Self-configuring autonomous lead search agent for OpenClaw.
Describe what you want to find in plain text. The agent generates all configs, searches the web, validates and deduplicates results, scores leads by priority, and improves its own strategies over time.
git clone https://github.com/user/openclaw-lead-search.git
cd openclaw-lead-search
./setup.shThe setup wizard asks for:
- A skill name (e.g.,
my-leads) - A text description of what you're looking for
That's it. On the first run, the agent reads your description and auto-generates all config files (schema, scoring rules, search strategies, validators, etc.).
Bootstrap (first run): Agent reads your brief + config format reference, generates 9 config files, validates them, and starts searching.

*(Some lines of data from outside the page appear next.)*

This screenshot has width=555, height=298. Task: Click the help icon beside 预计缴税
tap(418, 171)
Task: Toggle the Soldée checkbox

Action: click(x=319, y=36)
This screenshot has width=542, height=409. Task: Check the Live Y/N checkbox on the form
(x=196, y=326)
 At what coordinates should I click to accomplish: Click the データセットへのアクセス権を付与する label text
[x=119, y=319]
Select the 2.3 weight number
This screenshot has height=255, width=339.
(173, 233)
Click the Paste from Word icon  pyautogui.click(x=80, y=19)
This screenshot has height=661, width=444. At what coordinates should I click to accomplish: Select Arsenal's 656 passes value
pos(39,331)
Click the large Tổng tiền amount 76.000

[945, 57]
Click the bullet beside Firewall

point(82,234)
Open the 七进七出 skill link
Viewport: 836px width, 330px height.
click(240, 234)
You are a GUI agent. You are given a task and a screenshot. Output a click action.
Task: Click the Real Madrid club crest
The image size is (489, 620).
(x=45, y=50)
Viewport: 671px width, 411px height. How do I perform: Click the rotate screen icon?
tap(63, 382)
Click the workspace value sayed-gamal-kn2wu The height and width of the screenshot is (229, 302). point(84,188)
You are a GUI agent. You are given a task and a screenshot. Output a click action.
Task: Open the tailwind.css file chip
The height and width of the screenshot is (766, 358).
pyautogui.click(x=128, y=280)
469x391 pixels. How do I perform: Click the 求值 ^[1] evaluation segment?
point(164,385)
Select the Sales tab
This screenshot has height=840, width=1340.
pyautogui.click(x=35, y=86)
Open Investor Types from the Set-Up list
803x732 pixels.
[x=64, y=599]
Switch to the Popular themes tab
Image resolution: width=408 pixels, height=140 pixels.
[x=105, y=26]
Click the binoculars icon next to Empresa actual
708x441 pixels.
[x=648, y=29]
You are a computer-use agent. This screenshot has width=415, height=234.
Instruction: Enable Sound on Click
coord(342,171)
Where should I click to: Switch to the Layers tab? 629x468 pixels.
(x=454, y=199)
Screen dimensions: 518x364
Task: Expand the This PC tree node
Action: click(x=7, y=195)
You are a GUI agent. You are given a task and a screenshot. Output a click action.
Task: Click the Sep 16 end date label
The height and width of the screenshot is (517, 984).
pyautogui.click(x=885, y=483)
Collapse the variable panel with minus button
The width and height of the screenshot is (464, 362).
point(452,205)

Operational (every run): Standard pipeline: load memory → choose sources → search → validate → deduplicate → merge → score → export → update memory
Self-improve (every ~10 runs): Agent analyzes its own performance data and updates configs — removes dead sources, adds new ones, tunes scoring, expands blacklist.
scripts/ 12 generic pipeline scripts (same for any domain)
config/ Generated configs + reference docs
output/ Runtime data (DB, memory, CSV export, backups)
- macOS with OpenClaw installed
- Python 3.9+
- crawl4ai skill (for web scraping)
MIT